» MATERIALS PROVIDED:

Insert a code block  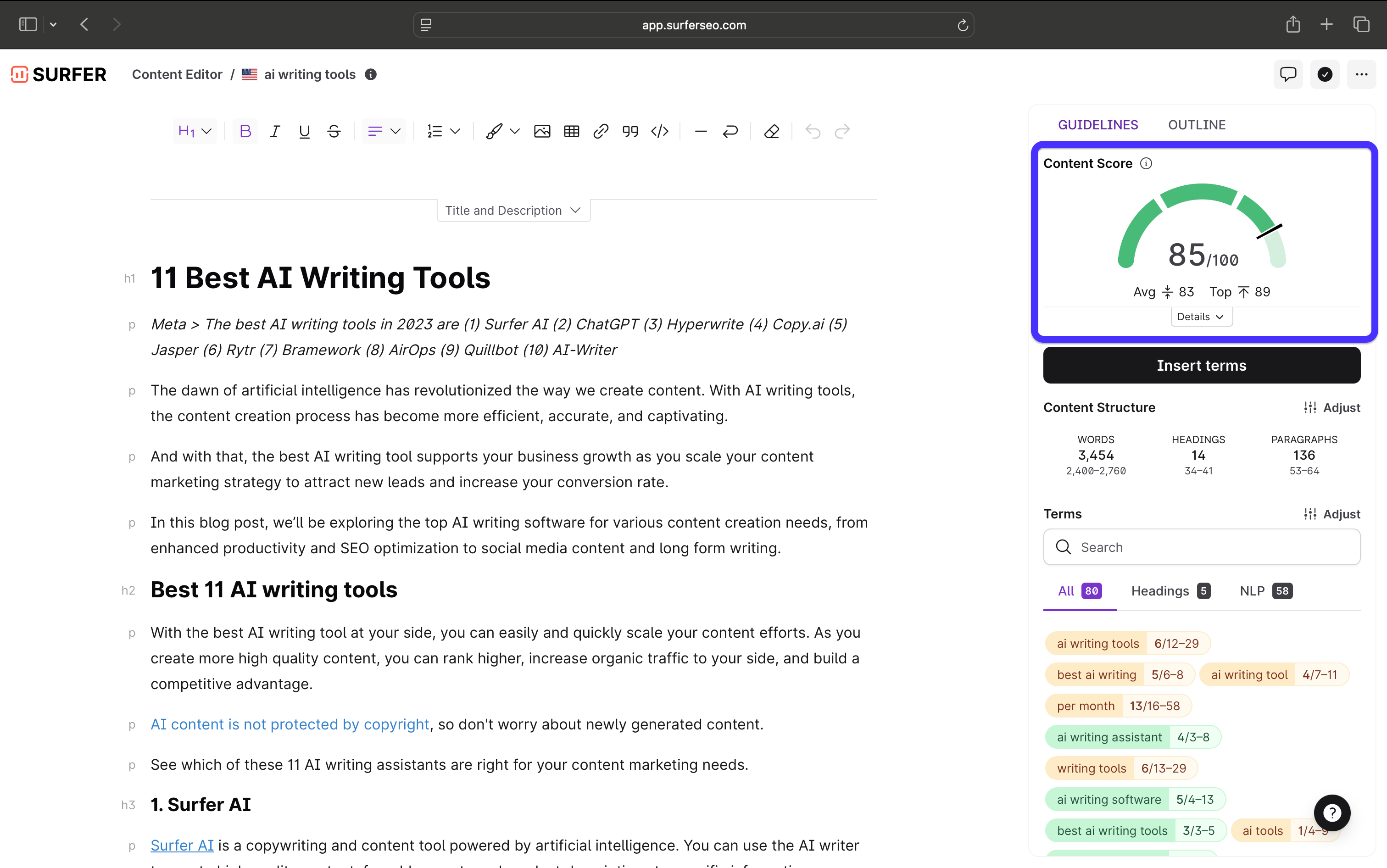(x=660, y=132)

---

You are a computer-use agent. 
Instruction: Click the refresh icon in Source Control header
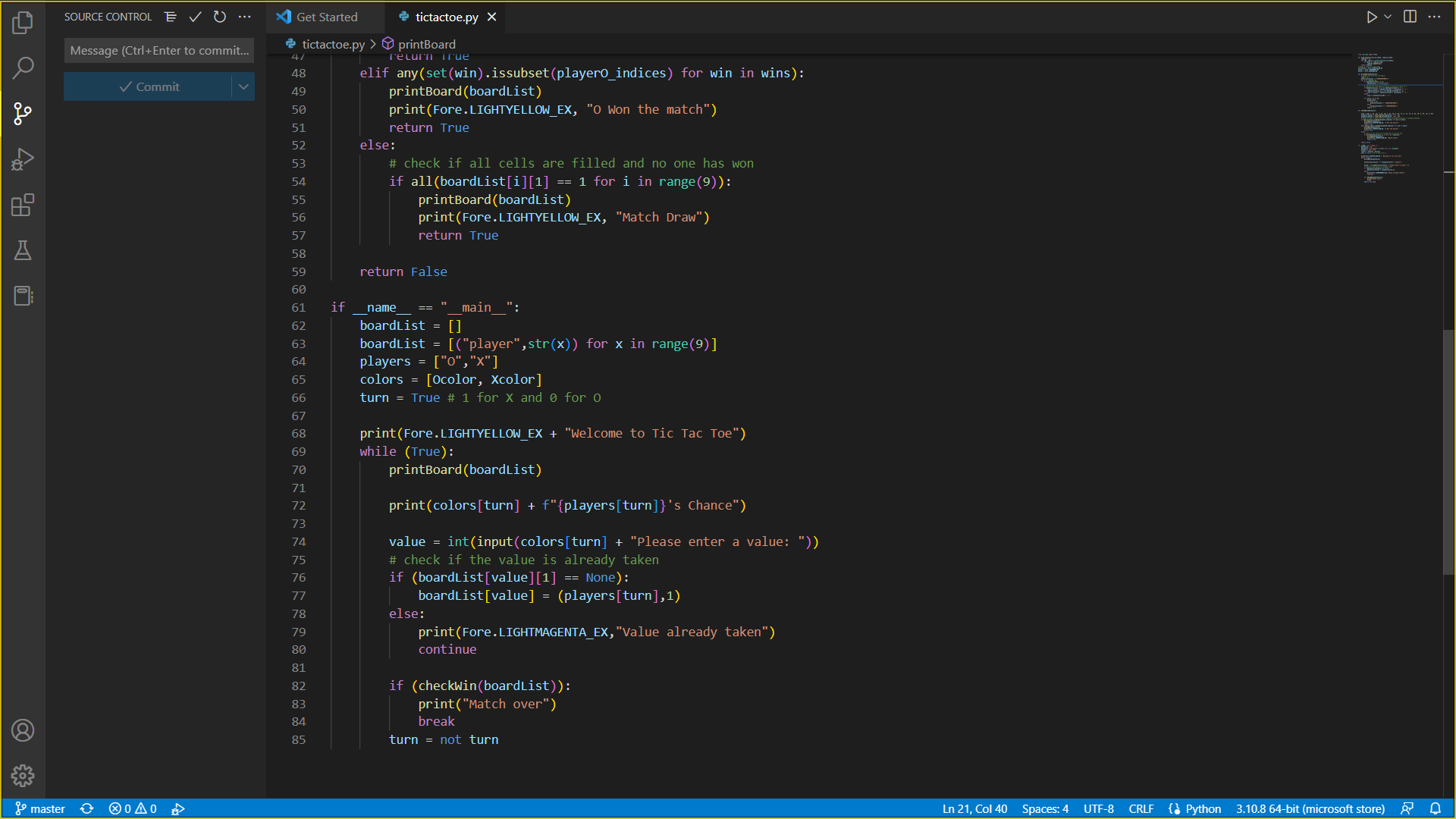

---

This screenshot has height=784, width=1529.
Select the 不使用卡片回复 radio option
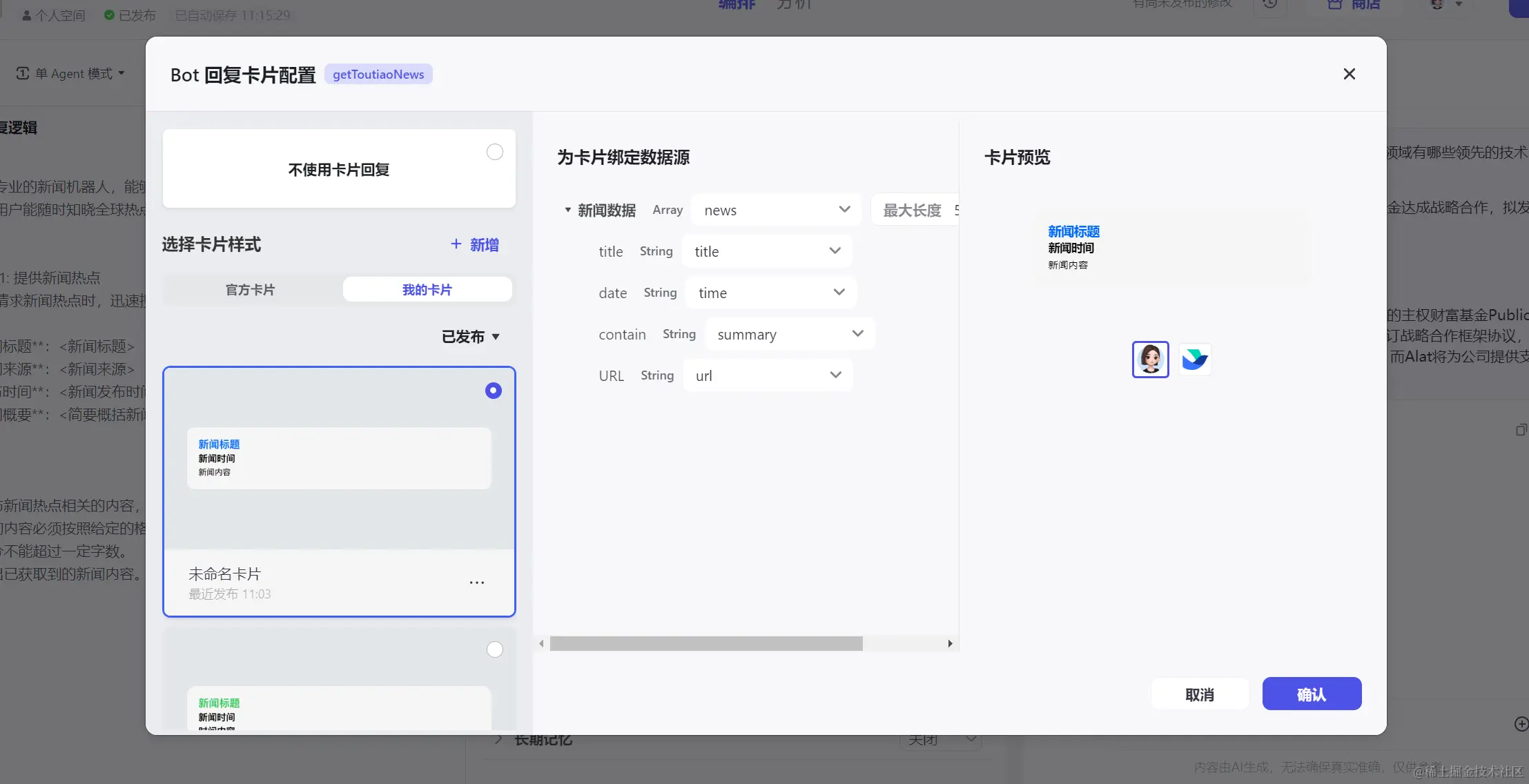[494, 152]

» EXERCISE: Using the records above, set down exactly the lines from the one with "You are a computer-use agent." through the one with "Instruction: Click the", inclusive, and nothing more.

» ANSWER TO THE EXERCISE:
You are a computer-use agent. 
Instruction: Click the refresh icon in Source Control header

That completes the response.